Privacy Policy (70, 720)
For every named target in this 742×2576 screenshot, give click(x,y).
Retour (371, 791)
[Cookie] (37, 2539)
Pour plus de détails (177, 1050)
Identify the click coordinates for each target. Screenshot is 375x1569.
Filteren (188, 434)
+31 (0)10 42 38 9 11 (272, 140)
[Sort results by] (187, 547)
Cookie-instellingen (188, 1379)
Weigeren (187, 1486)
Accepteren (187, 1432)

- - - - - - -

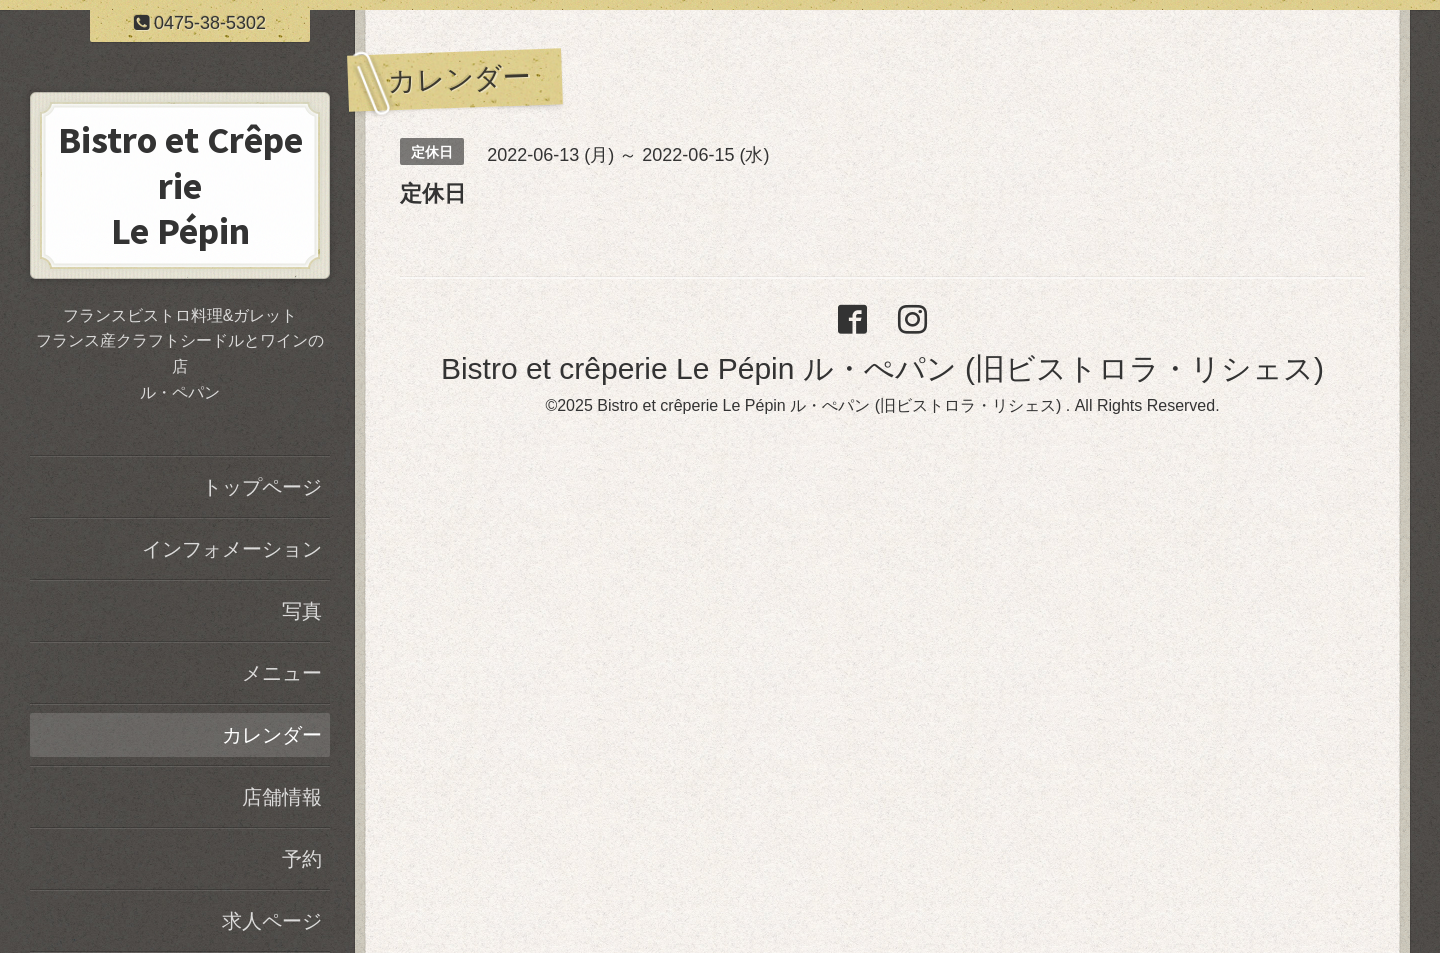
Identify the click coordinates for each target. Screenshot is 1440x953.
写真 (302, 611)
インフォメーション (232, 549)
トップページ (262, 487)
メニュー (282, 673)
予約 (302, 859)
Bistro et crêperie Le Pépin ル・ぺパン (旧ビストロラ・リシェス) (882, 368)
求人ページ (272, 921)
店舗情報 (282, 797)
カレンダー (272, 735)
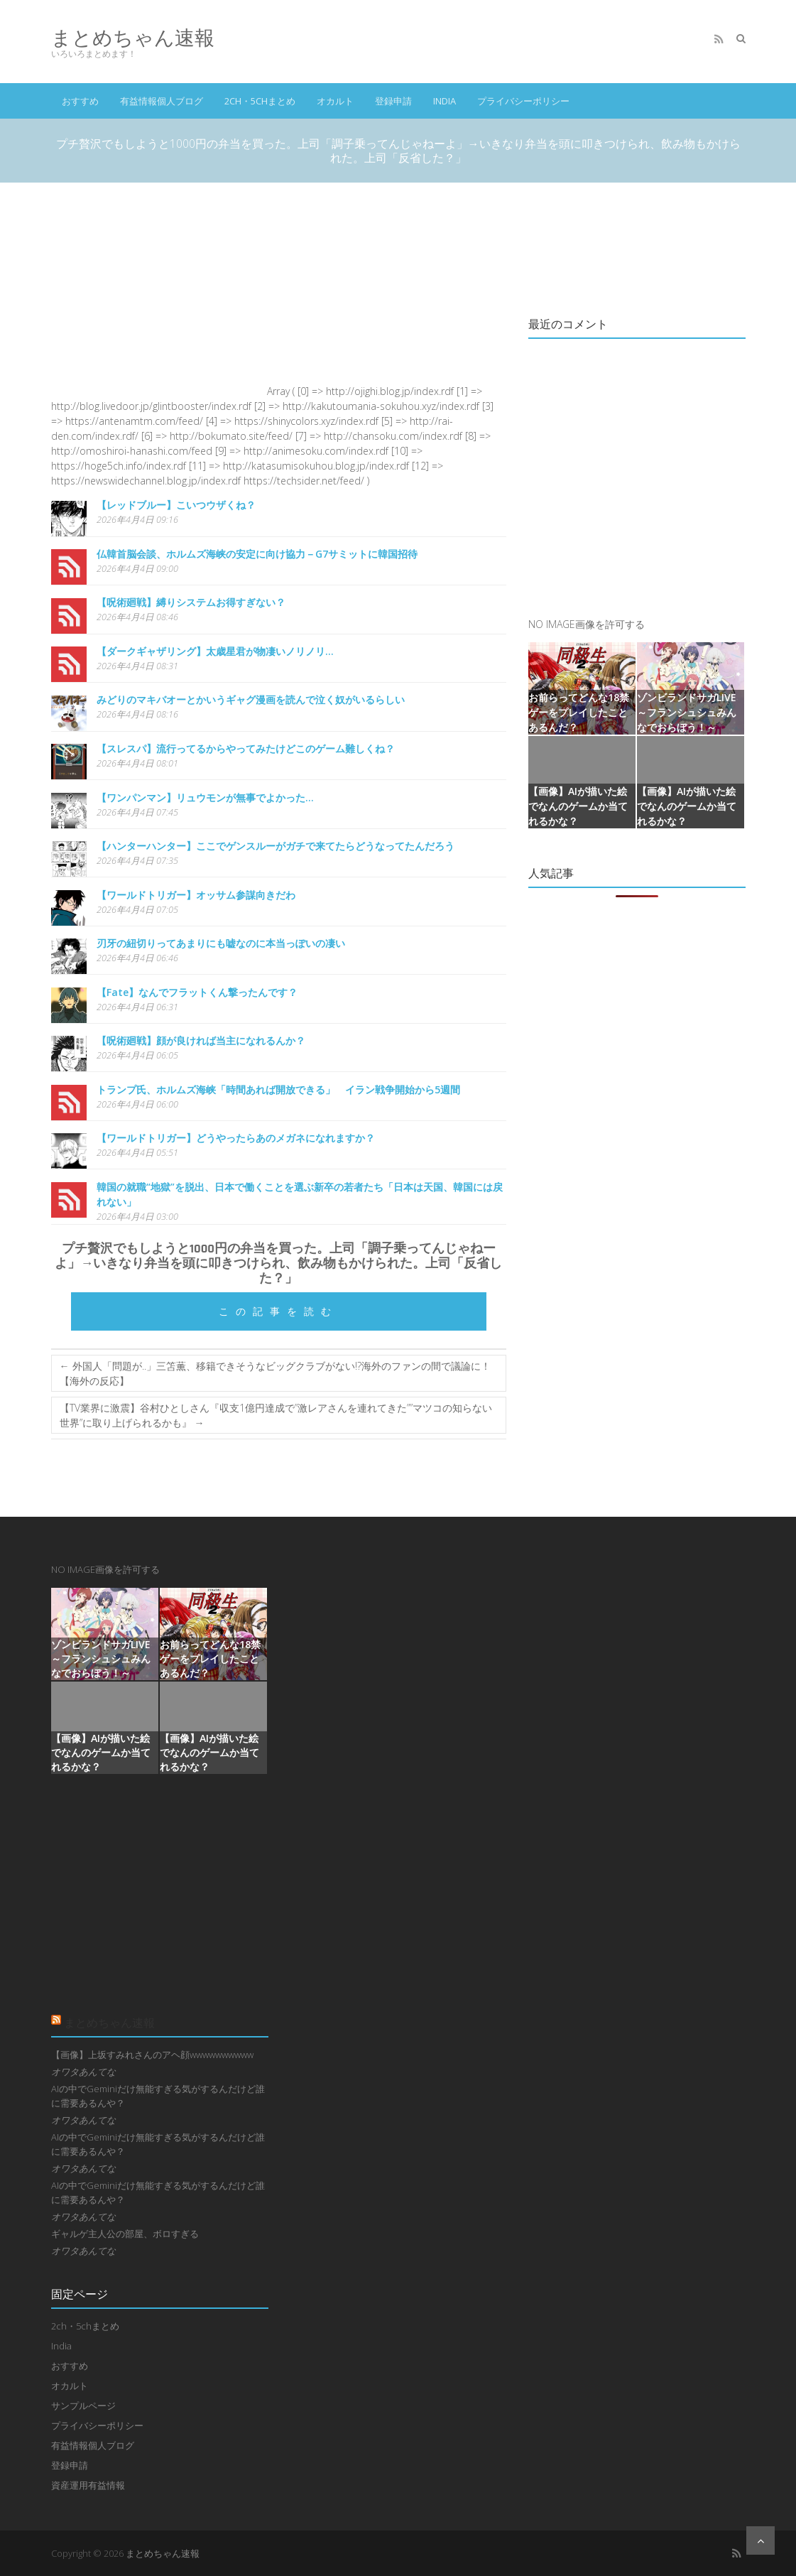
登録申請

- - - - - - -

**DO THIS:**
Give the lines of the listing above, from the line containing "Privacy Policy (70, 720)" through the line containing "Weigeren (187, 1486)", inclusive, as a numbered list with blank lines left out.

**RESPONSE:**
1. Privacy Policy (70, 720)
2. For every named target in this 742×2576 screenshot, give click(x,y).
3. Retour (371, 791)
4. [Cookie] (37, 2539)
5. Pour plus de détails (177, 1050)
6. Identify the click coordinates for each target. Screenshot is 375x1569.
7. Filteren (188, 434)
8. +31 (0)10 42 38 9 11 (272, 140)
9. [Sort results by] (187, 547)
10. Cookie-instellingen (188, 1379)
11. Weigeren (187, 1486)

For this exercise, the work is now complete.